The range prtitioner

A range partitioner divides a data set into approximately equal size partitions based on one or more partitioning keys. Range partitioning is often a preprocessing step to performing a total sort on a data set.

This topic describes the range partitioner, the partitioner that implements range partitioning. It also describes the writerangemap operator, which you use to construct the range map file required for range partitioning, and the stand-alone makerangemap utility.

The range partitioner guarantees that all records with the same partitioning key values are assigned to the same partition and that the partitions are approximately equal in size so all nodes perform an equal amount of work when processing the data set.

The diagram shows an example of the results of a range partition. The partitioning is based on the age key, and the age range for each partition is indicated by the numbers in each bar. The height of the bar shows the size of the partition.

Figure 1. Range Partitioning Example
Shows the results of an example range partitioning based on an age key. The data is grouped in age ranges in each partition

All partitions are of approximately the same size. In an ideal distribution, every partition would be exactly the same size. However, you typically observe small differences in partition size.

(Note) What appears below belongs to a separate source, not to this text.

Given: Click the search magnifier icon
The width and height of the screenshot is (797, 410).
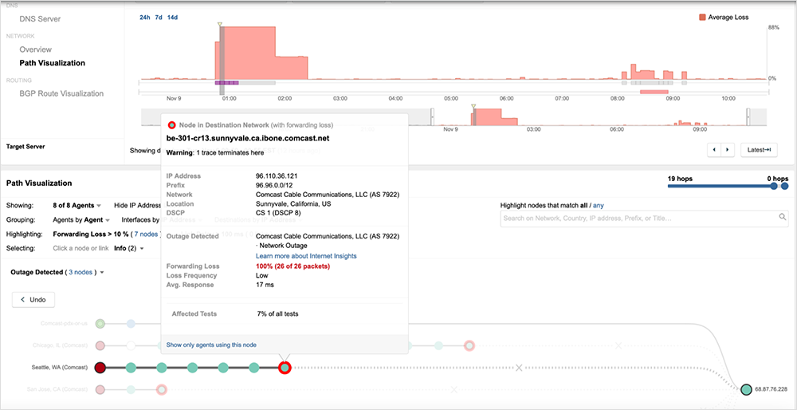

In order to size the partitions, the range partitioner orders the partitioning keys. The range partitioner then calculates partition boundaries based on the partitioning keys in order to evenly distribute records to the partitions. As shown above, the distribution of partitioning keys is often not even; that is, some partitions contain many partitioning keys, and others contain relatively few. However, based on the calculated partition boundaries, the number of records in each partition is approximately the same.

Range partitioning is not the only partitioning method that guarantees equivalent-sized partitions. The random and roundrobin partitioning methods also guarantee that the partitions of a data set are equivalent in size. However, these partitioning methods are keyless; that is, they do not allow you to control how records of a data set are grouped together within a partition.